So, its like our normal bank accounts where we have a lot of transactions which result in inflow or outflow of money. The account balance can always be derived by simply summing up the transaction values. What would be better in this case, storing the updated account balance in the database or re-calculating it whenever needed?
Expected transaction volume per account: <5 daily
Expected retrieval of account balance: Whenever a transaction happens and once a day on an average otherwise.
How would you suggest to take a decision on this? Thanks a lot!
This is fairly subjective. The things I'd suggest taking into account are:
In terms of the merits of the two approaches proposed, summing the transaction values on-demand is likely to be the easier/quicker to implement approach.
However, it won't scale as well as maintaining the current account balance as a field in the database and updating it as you go.

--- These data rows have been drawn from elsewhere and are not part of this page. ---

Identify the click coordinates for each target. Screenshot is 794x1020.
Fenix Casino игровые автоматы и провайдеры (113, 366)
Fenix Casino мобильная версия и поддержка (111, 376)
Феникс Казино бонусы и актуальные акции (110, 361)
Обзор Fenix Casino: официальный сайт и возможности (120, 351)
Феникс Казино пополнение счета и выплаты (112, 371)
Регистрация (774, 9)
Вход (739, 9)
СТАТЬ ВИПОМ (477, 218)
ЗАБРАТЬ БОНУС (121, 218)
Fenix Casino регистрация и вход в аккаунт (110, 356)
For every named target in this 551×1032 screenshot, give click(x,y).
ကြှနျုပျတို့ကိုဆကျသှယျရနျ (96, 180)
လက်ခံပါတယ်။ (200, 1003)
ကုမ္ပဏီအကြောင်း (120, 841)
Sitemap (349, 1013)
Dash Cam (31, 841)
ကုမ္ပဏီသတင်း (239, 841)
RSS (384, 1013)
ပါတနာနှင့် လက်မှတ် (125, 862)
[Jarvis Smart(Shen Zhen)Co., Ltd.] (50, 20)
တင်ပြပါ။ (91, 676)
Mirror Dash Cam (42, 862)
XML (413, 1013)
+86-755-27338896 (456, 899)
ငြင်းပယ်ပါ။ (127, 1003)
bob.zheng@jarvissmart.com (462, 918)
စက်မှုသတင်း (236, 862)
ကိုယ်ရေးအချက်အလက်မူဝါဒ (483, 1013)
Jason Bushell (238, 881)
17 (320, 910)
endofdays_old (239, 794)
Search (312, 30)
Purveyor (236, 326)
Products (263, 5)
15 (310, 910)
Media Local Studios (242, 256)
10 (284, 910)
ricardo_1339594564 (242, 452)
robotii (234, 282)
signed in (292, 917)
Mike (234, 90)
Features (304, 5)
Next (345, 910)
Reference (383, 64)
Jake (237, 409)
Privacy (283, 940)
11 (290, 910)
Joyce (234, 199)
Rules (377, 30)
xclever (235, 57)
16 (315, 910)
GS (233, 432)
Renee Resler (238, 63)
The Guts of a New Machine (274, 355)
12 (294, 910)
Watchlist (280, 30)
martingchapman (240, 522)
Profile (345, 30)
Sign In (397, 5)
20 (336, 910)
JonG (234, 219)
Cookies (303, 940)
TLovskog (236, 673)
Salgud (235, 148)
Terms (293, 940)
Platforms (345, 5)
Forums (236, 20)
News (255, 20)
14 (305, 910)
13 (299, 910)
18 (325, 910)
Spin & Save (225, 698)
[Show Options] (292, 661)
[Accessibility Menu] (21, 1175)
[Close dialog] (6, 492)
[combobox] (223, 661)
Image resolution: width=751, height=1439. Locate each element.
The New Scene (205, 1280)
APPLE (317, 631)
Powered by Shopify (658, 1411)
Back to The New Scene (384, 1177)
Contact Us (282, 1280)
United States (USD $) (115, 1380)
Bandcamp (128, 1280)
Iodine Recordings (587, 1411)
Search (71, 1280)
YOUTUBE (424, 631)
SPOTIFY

And it increases your overall transaction processing time somewhat, as each transaction needs to run a query to compute the current account balance before it can proceed. In practice those may be small concerns unless you have a very large number of accounts/transactions or expect to in the very near future.
The downside of the second approach is that it's probably going to take more development time/effort to set up initially, and may require that you give some thought to how you synchronize transactions within an account to ensure that each one sees and updates the balance accurately at all times.
So it mostly comes down to what the project's needs are, where development time is best spent at the moment, and whether it's worth future-proofing the solution now as opposed to implementing the second approach later on, when performance and scalability become real, rather than theoretical, problems.
Method
The Standard Accounting method in not-so-primitive countries is this. The "best practice", if you will, in others.
This method applies to any system that has similar operations; needs; historic monthly figures vs current-month requirements, such as Inventory Control, etc.
Consideration
First, the considerations.
Never duplicate data. If the current balance can be derived (and here it is simple), do not duplicate it with a summary column. Such a column is a duplication of data. It breaks Normalisation rules. Further, it creates an Update Anomaly, which otherwise does not exist.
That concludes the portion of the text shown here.